Two Sigma Data Scientist interviews typically run 5+ rounds: online assessment, data analysis, coding, stats/probability, hiring manager panel, and HR screen. The process spans several weeks and is distinguished by its exceptional depth in statistics and probability over coding.
$120K
Avg. Base Comp
$300K
Avg. Total Comp
5-6
Typical Rounds
3-6 weeks
Process Length
Two Sigma sits at the intersection of quantitative finance and machine learning, and their interview process reflects exactly that. What stands out most from candidate experiences is the sheer depth of the probability and statistics section — it's not the kind of stats you brush up on with a few LeetCode-adjacent problems. One candidate noted that a question came directly from the "green book" (Heard on the Street), which tells you something important: Two Sigma expects candidates to have done domain-specific prep, not just general data science interview prep. That's a meaningful distinction.

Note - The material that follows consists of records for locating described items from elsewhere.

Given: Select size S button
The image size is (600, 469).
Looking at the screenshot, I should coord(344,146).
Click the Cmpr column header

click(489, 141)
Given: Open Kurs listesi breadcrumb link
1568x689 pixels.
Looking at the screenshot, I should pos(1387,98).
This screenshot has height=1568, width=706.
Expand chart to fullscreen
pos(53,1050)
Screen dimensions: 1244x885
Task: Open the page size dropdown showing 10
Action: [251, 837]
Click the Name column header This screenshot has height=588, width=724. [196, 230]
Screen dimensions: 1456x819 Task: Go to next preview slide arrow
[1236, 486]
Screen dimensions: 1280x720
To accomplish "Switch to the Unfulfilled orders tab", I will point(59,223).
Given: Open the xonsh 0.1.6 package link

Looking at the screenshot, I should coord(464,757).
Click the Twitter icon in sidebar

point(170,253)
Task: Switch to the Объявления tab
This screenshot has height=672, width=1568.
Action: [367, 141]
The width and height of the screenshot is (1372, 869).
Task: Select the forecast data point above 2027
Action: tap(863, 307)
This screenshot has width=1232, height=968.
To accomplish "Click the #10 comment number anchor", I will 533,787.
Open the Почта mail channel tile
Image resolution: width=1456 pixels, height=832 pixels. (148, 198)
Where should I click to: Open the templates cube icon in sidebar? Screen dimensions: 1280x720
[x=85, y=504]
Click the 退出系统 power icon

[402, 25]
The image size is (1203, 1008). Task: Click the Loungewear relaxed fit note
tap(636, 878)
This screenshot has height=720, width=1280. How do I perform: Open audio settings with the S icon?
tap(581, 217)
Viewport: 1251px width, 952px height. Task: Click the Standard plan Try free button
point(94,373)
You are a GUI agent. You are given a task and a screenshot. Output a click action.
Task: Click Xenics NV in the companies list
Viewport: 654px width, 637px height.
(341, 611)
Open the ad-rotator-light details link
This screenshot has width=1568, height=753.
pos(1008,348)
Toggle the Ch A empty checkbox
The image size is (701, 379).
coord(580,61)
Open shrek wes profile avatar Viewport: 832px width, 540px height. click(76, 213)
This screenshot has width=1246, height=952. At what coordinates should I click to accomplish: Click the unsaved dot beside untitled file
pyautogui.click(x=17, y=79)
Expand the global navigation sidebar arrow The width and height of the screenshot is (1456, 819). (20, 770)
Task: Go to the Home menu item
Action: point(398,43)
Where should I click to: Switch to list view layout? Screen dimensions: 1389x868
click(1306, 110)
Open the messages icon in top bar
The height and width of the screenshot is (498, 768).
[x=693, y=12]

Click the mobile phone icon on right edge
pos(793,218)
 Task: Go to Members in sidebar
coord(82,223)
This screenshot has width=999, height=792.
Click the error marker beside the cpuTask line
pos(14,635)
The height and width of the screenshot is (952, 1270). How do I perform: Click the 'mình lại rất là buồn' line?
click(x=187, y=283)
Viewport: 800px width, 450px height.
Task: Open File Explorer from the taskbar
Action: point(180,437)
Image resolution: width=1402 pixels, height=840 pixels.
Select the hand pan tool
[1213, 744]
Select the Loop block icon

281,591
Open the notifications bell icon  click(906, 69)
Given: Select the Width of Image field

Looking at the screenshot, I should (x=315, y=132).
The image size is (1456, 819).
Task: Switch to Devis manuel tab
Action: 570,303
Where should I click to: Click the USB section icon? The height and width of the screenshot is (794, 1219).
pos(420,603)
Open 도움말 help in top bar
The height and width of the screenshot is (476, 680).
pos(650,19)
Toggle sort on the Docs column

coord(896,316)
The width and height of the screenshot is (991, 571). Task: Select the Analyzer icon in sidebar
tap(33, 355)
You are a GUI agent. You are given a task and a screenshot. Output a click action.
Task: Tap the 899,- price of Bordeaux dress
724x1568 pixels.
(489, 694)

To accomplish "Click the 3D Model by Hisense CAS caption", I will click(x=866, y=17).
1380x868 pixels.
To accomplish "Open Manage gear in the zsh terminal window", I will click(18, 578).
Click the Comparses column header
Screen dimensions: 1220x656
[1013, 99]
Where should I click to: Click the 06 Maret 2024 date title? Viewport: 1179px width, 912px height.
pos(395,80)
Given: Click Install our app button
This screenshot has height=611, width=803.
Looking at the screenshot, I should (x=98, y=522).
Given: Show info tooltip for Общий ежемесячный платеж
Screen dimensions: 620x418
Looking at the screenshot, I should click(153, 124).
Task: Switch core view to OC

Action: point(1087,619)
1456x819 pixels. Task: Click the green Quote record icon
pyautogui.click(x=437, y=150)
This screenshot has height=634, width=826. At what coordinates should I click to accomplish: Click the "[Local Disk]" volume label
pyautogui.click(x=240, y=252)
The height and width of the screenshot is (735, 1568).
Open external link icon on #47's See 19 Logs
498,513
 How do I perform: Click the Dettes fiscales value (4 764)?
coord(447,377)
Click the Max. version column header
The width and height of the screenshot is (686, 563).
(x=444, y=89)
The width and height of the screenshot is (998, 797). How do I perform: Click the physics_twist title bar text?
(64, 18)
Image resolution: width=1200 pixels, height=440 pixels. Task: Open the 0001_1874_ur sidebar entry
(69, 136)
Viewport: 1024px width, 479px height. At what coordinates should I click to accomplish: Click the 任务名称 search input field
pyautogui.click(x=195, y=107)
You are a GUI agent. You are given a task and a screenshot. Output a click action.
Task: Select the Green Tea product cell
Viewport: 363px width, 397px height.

The open-ended case study format is where we've seen candidates most frequently stumble. It's not about arriving at the correct formula — it's about how you structure ambiguity. Two Sigma wants to see the scientific reasoning process in action: how you define the problem, what tradeoffs you acknowledge, and whether your thinking holds up under follow-up questions. The coding component, by contrast, is comparatively approachable. Multiple candidates report that the algorithm questions feel secondary to the statistical reasoning portions, which is the inverse of what many quant-adjacent candidates expect going in.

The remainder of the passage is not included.